Thanks Zarf. I need to stick with the table, as it’s a grid of game features and hotkeys and corresponding bits and pieces. So I took your table-of-rules approach.

-Wade

Okay, this code will let you override the actor of an action. Let me know if it’s actually useful!

[code]Include (- Global substitute_actor; -) after “Definitions.i6t”.
Include (-
[ TryAction req by ac n s stora smeta tbits saved_command text_of_command;
if (stora) return STORED_ACTION_TY_New(ac, n, s, by, req, stora);
tbits = req & (16+32);
req = req & 1;
@push actor; @push act_requester; @push inp1; @push inp2;
@push parsed_number; smeta = meta;
actor = by; if (req) act_requester = player; else act_requester = 0;
if ( substitute_actor ) {
actor = substitute_actor;
substitute_actor = 0;
}

by = FindAction(ac);
if (by) {
	if (ActionData-->(by+AD_NOUN_KOV) == OBJECT_TY) inp1 = n;
	else { inp1 = 1; parsed_number = n; }
	if (ActionData-->(by+AD_SECOND_KOV) == OBJECT_TY) inp2 = s;
	else { inp2 = 1; parsed_number = s; }
	if (((ActionData-->(by+AD_NOUN_KOV) == UNDERSTANDING_TY) ||
		(ActionData-->(by+AD_SECOND_KOV) == UNDERSTANDING_TY)) && (tbits)) {
		saved_command = BlkValueCreate(TEXT_TY);
		BlkValueCast(saved_command, SNIPPET_TY, players_command);
		text_of_command = BlkValueCreate(TEXT_TY);
		BlkValueCopy(text_of_command, parsed_number);
		SetPlayersCommand(text_of_command);
		if (tbits == 16) {
			n = players_command; inp1 = 1; parsed_number = players_command;
		} else {
			s = players_command; inp2 = 1; parsed_number = players_command;
		}
		BlkValueFree(text_of_command);
		@push consult_from; @push consult_words;
		consult_from = 1; consult_words = parsed_number - 100;
	}
}

BeginAction(ac, n, s, 0, true);

if (saved_command) {
	@pull consult_words; @pull consult_from;
	SetPlayersCommand(saved_command);
	BlkValueFree(saved_command);
}

meta = smeta; @pull parsed_number;
@pull inp2; @pull inp1; @pull act_requester; @pull actor;
TrackActions(true, smeta);

];
-) instead of “Try Action” in “Actions.i6t”.

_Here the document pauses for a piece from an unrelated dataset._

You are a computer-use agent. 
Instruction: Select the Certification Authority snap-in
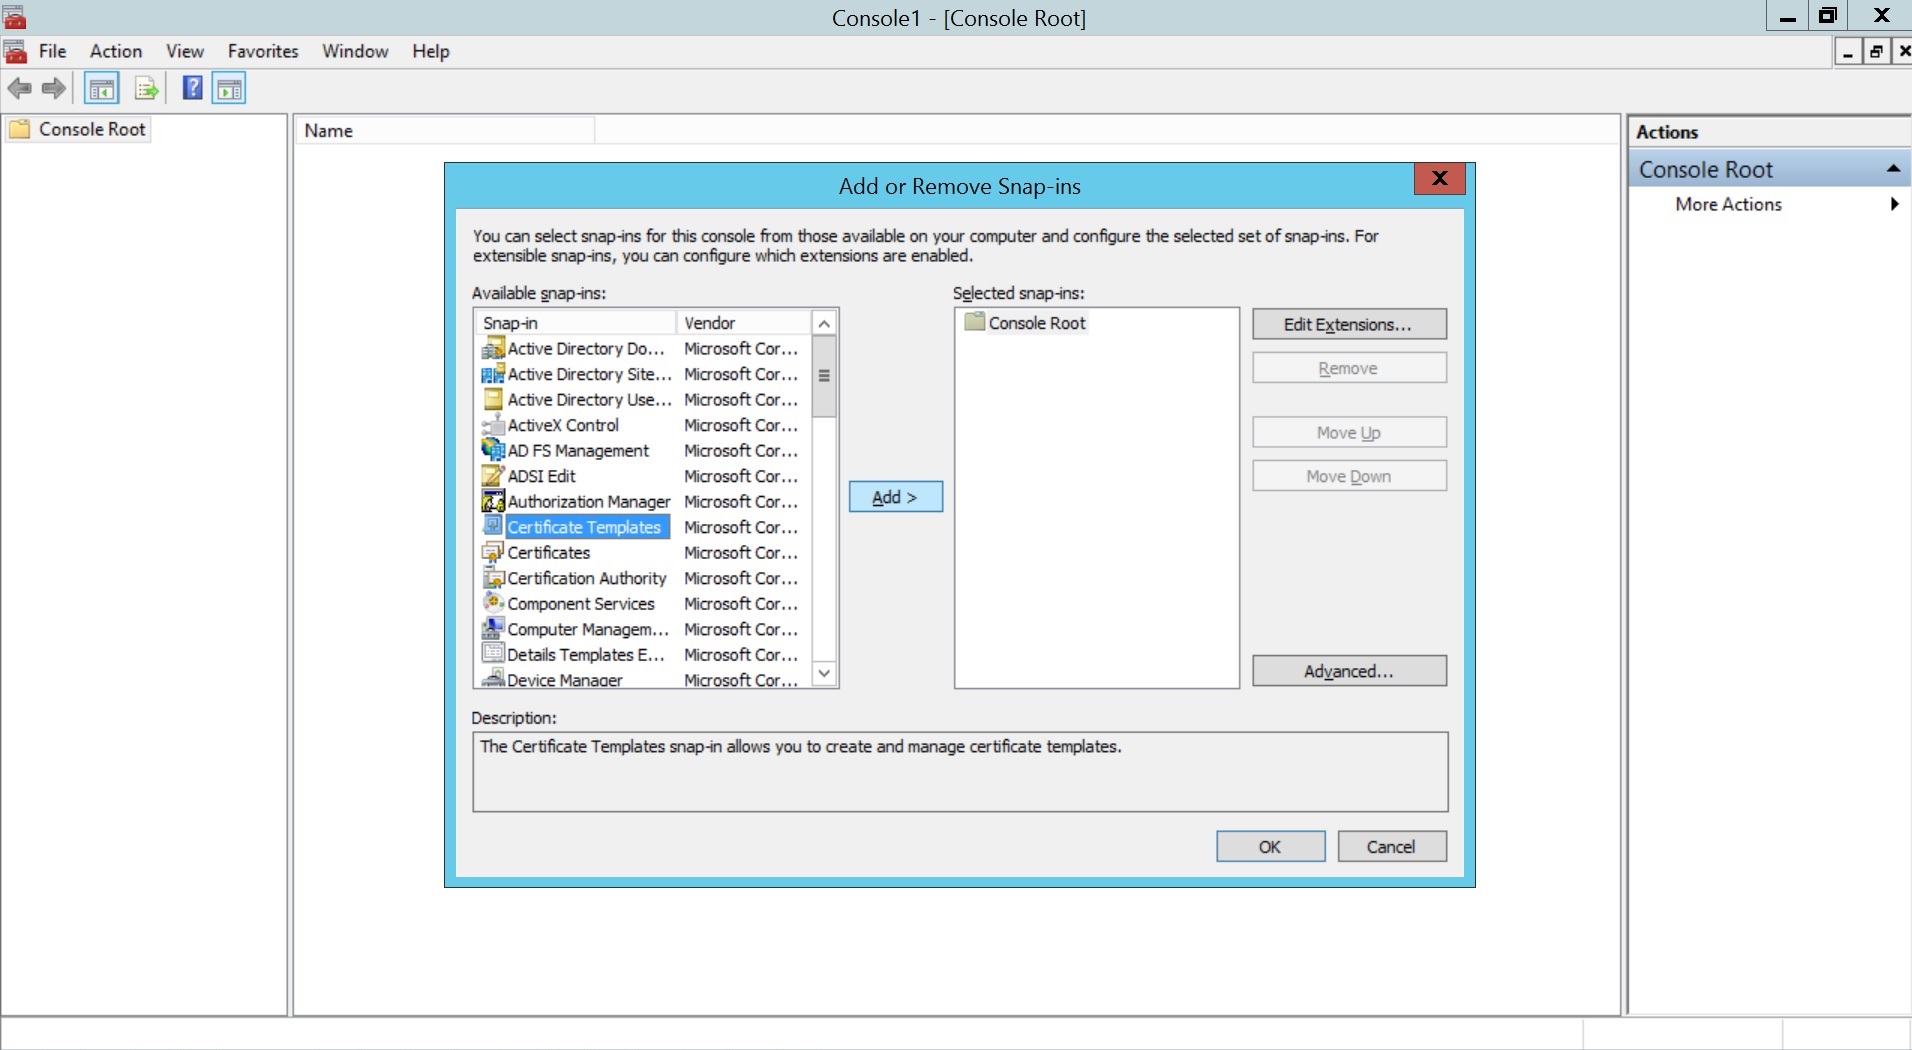point(586,578)

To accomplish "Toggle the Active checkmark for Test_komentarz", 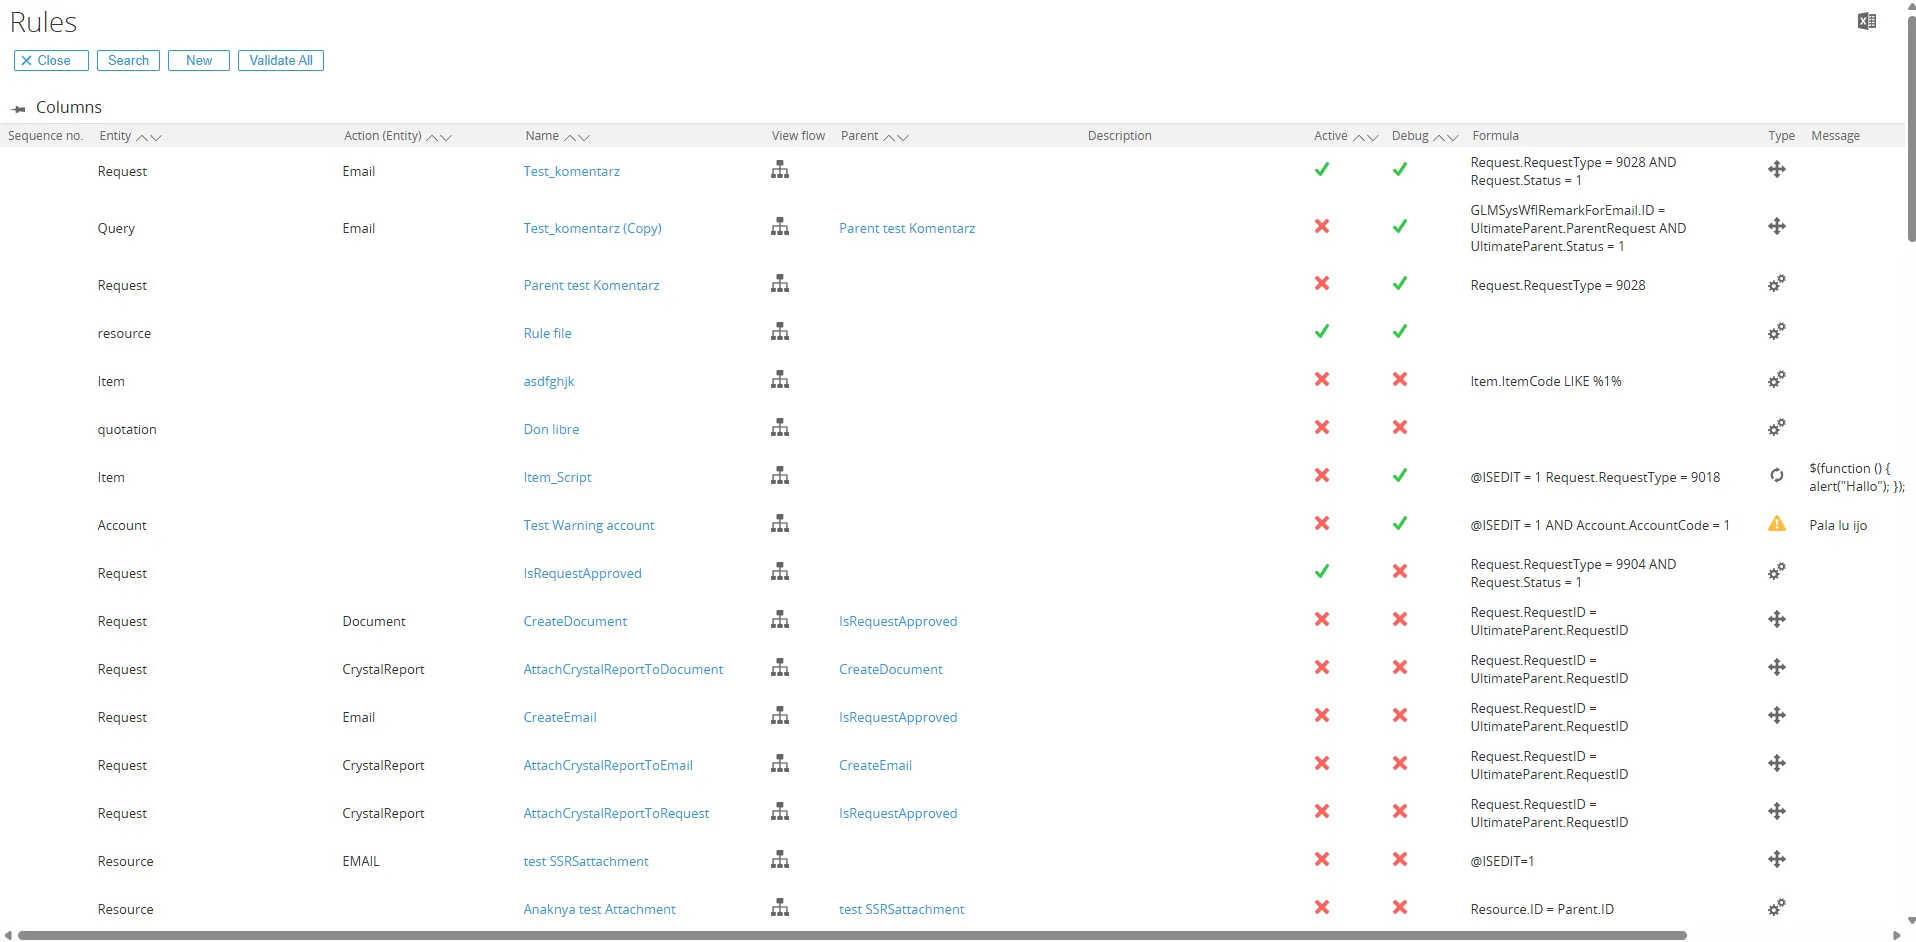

To have (P - a person) try (A - an action):
(- substitute_actor = {P}; {-try-action:A} -).[/code]

Thanks much Dannii.

I guess both ways suggested here of doing my thing are kind of hacky. One diverts actions through rules, the other makes actors try actions not assigned to them. However, seeing the hairy-looking I6 code for the latter, I’ll probably stick with the all-I7 diversion method because it means I can understand it and maintain it myself in the extension.

-Wade

Sure. But just FYI, the only I6 code change is this addition:

if ( substitute_actor ) { actor = substitute_actor; substitute_actor = 0; }

And maybe it will be useful to someone else in the future :slight_smile:

The table of rules thing would be slightly faster too, because it’s avoiding using stored actions as block values, which has lots of overhead. It would take more storage space though. But in Glulx probably neither difference will be noticeable to the player.

I’ve had pretty severe speed problems with running this thing online (haven’t retried that since switching to rules), but any ways I can get it faster are good.

EDIT - I just reviewed the speed online, and it appears to be up significantly to the point I no longer consider it an issue. It may be in issue in some heavy games, but the point is a decent example project now runs fine.

A lot has changed since I last reviewed the online speed. In order:

  1. We made the regular expression work more efficient
  2. I stopped running a certain keypress-constructing routine every turn, and now make the author call it if necessary
  3. Project moved to 6M62, which also brought Quixe 2.1.2
  4. We replaced stored actions with rules

Together this all seems to have done the trick. So thanks everyone (again)!